- **WHAT THE TASK REQUIRES**: Reproduce the items word for word, beginning at the very start and going on through the line that contains "tap(802, 587)". Leave the pictures out of your output.

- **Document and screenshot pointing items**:
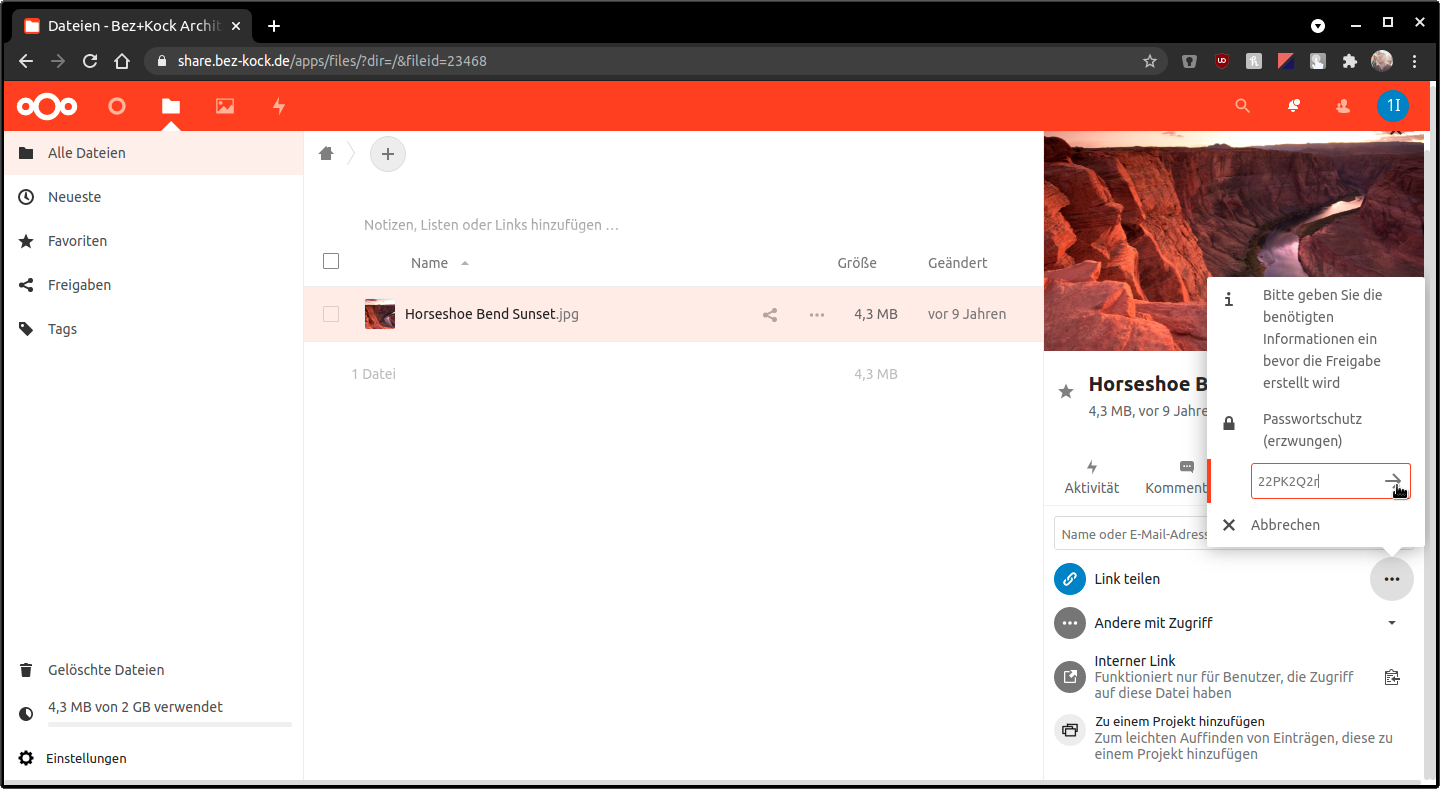Open Einstellungen at the sidebar bottom
This screenshot has height=789, width=1440.
coord(86,758)
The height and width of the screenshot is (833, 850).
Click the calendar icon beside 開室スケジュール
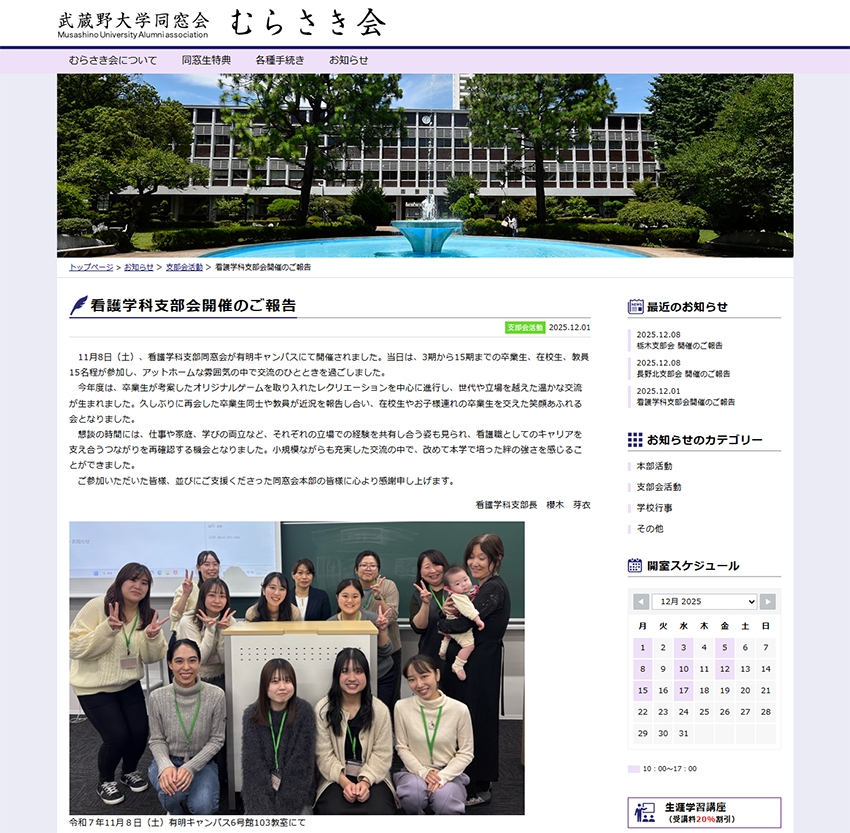[x=635, y=566]
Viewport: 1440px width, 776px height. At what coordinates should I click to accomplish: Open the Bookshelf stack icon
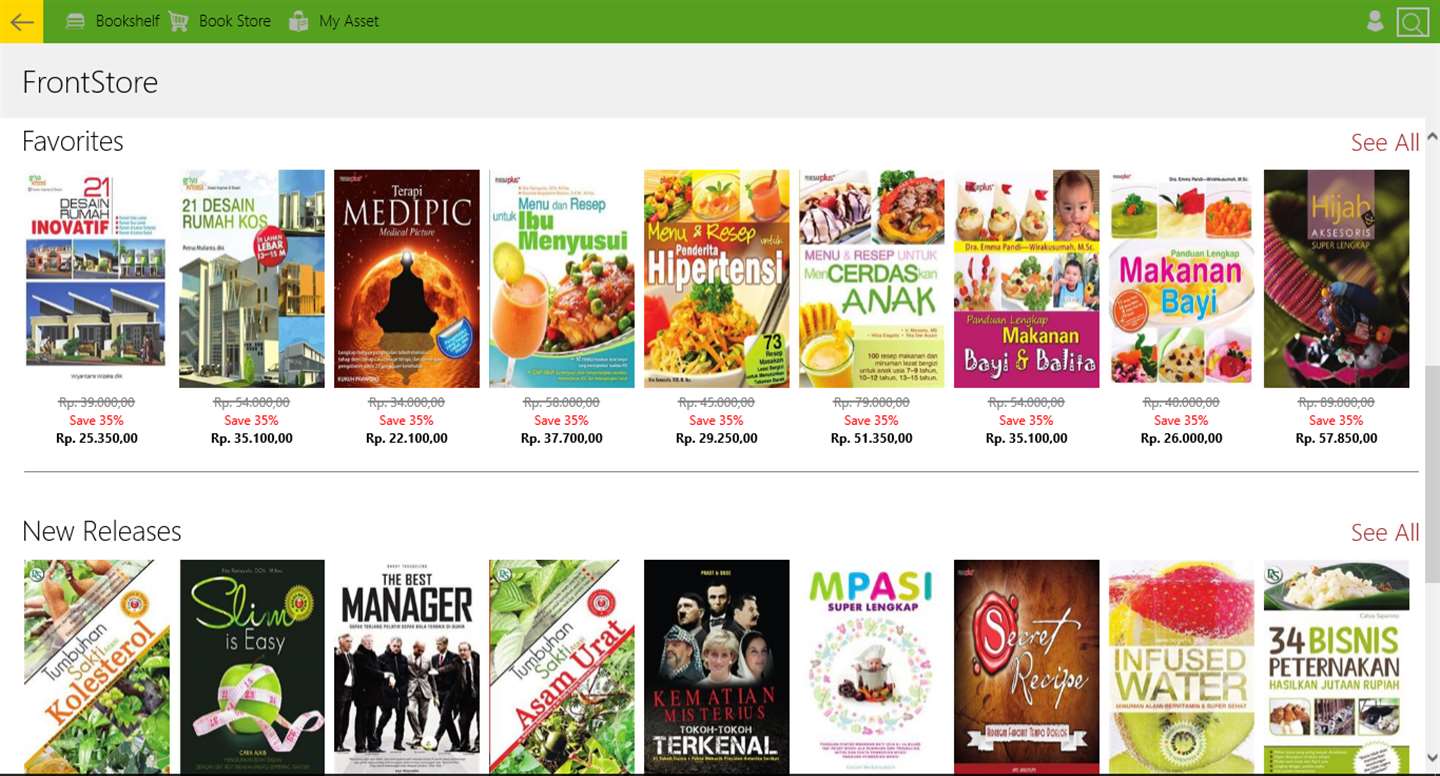pyautogui.click(x=75, y=21)
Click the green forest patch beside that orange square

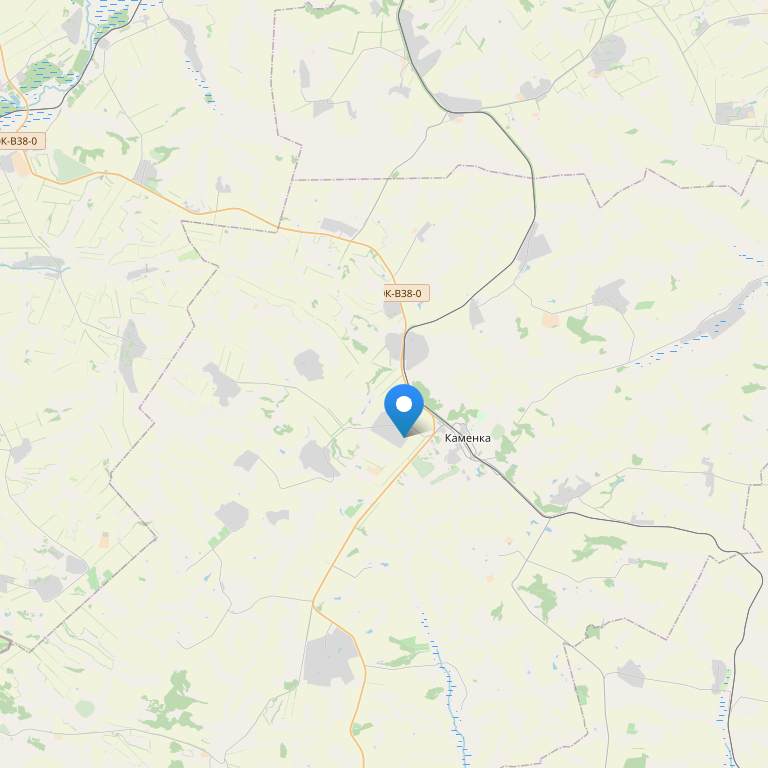pyautogui.click(x=584, y=329)

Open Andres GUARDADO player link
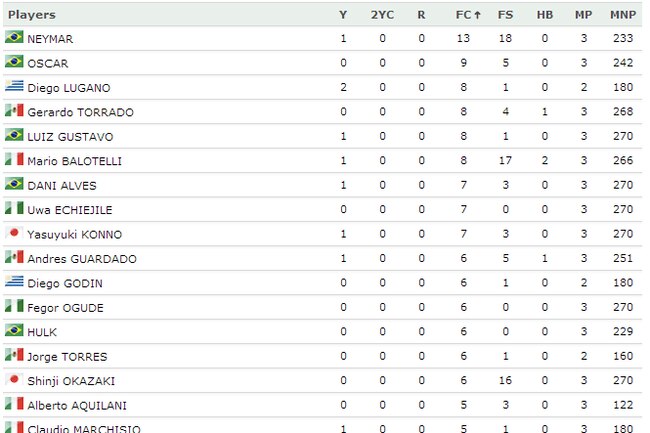click(82, 259)
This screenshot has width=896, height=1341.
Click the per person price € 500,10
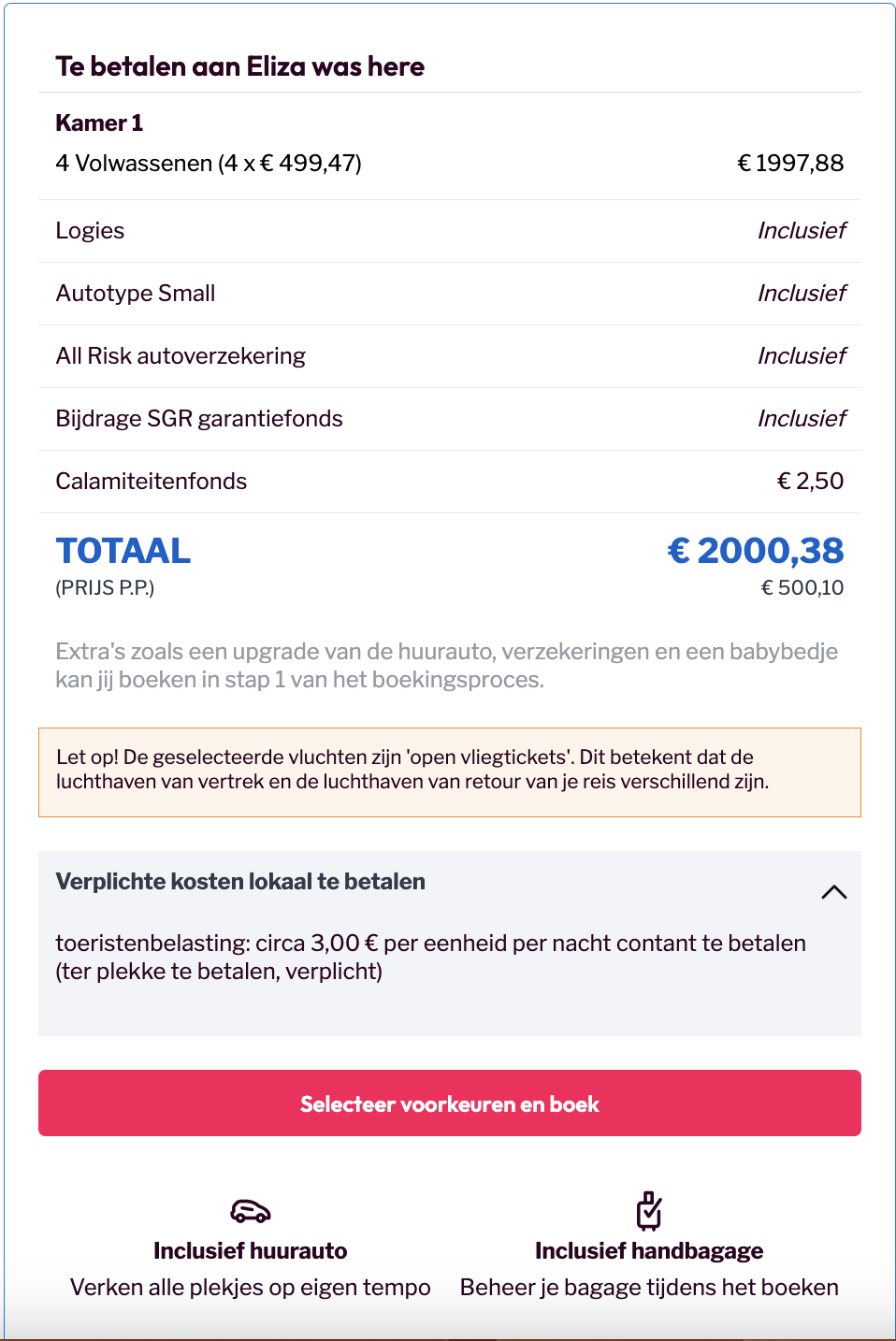tap(802, 587)
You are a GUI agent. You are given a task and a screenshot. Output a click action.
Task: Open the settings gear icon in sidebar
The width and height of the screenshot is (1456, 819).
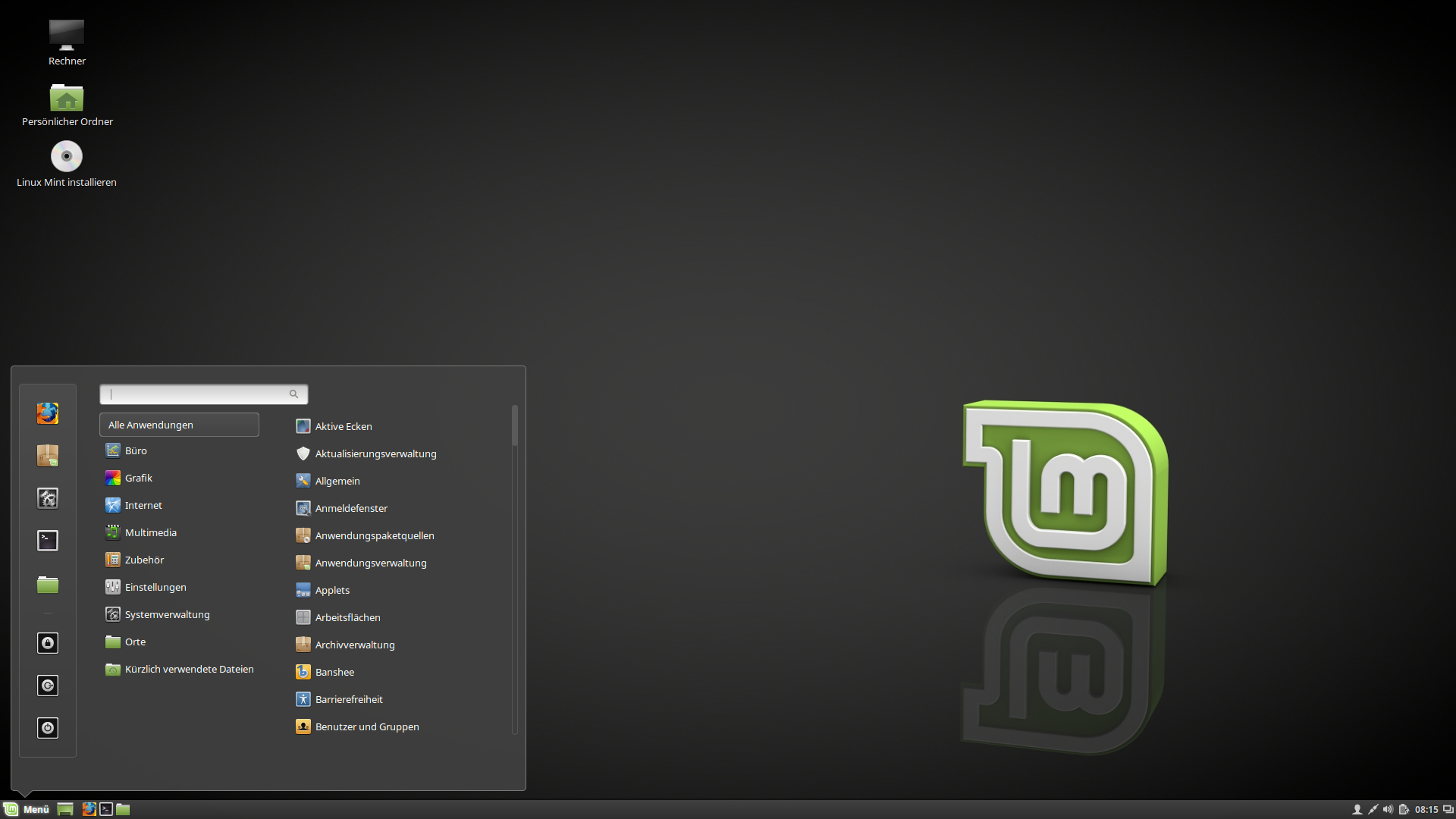coord(47,497)
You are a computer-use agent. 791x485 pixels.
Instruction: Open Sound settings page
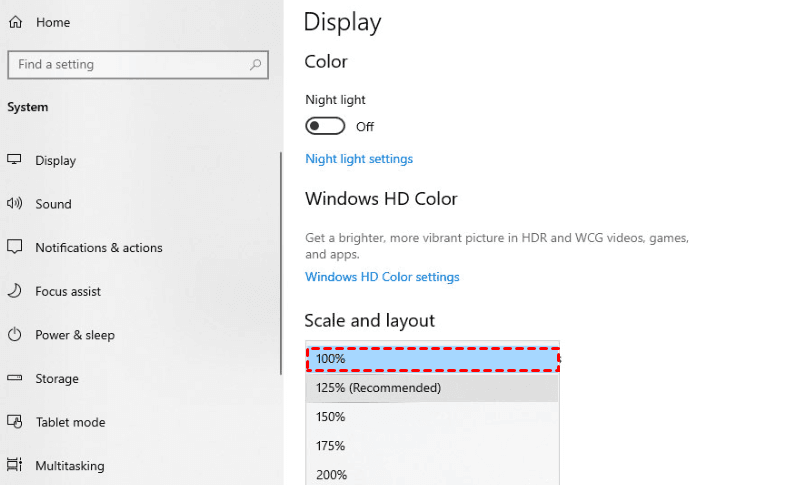tap(53, 204)
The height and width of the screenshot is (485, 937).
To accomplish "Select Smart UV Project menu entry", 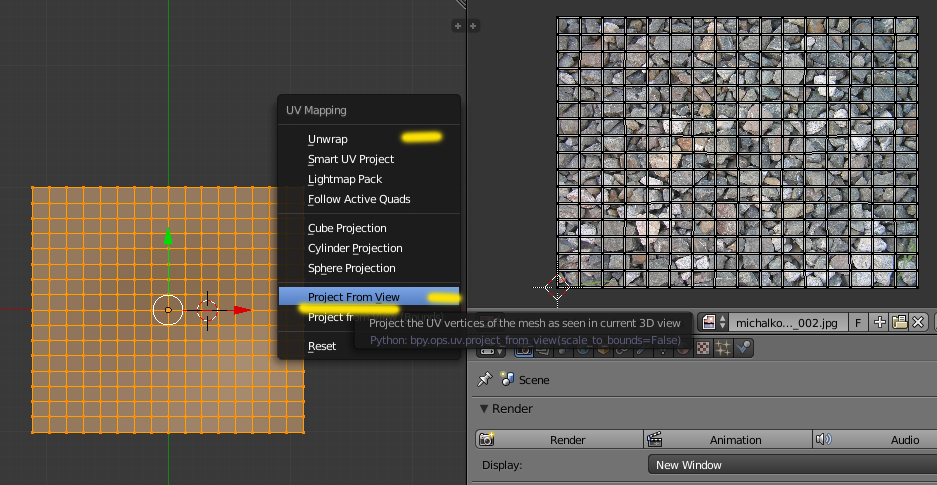I will pyautogui.click(x=351, y=159).
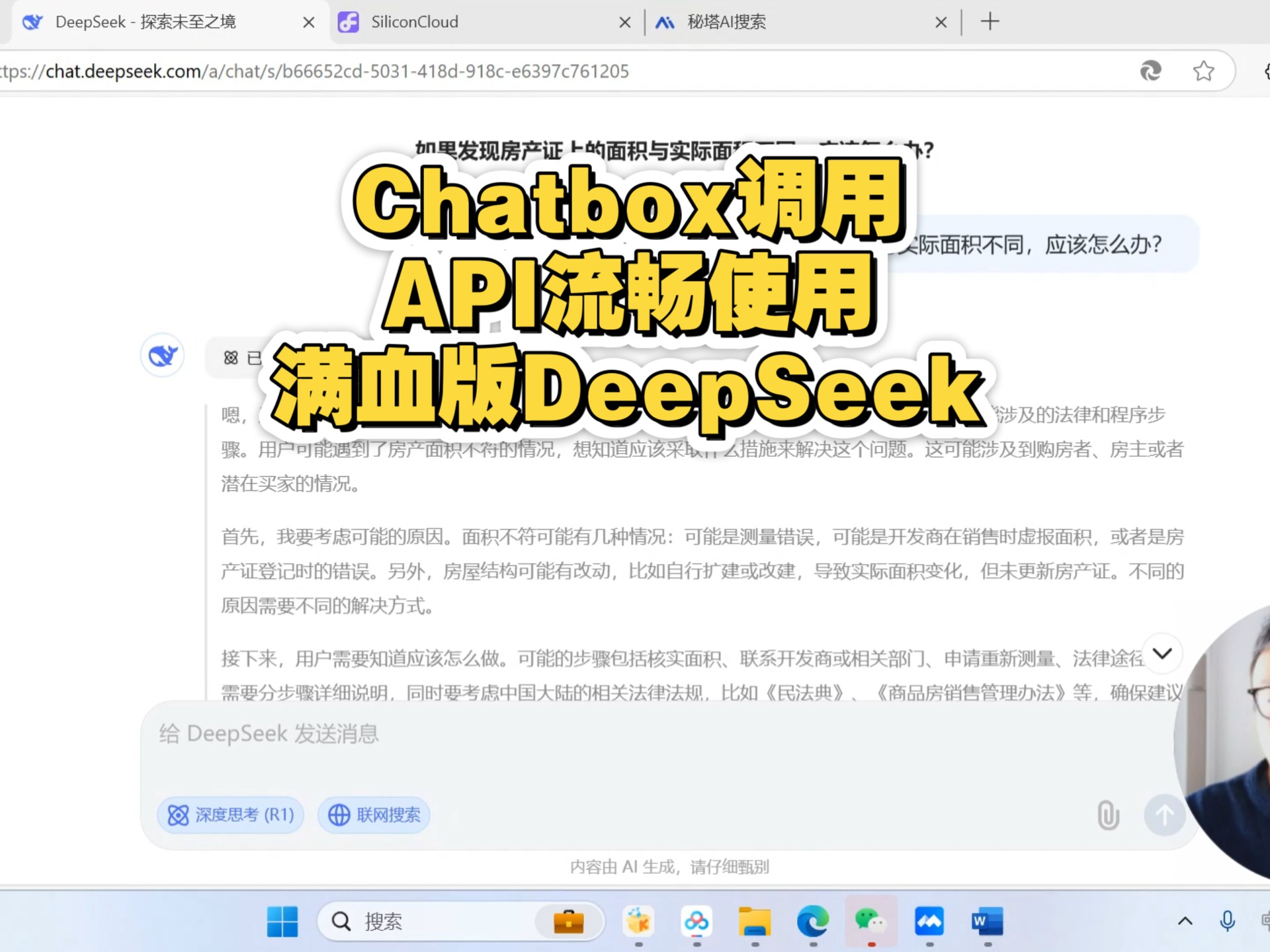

- **WRITTEN ANSWER**:
Open Einstellungen at the sidebar bottom
This screenshot has height=789, width=1440.
coord(86,758)
The height and width of the screenshot is (833, 850).
Click the calendar icon beside 開室スケジュール
[x=635, y=566]
Viewport: 1440px width, 776px height. At what coordinates should I click to accomplish: Open the Bookshelf stack icon
pyautogui.click(x=75, y=21)
Click the green forest patch beside that orange square

pyautogui.click(x=584, y=329)

Open Andres GUARDADO player link
click(82, 259)
This screenshot has width=896, height=1341.
Click the per person price € 500,10
tap(802, 587)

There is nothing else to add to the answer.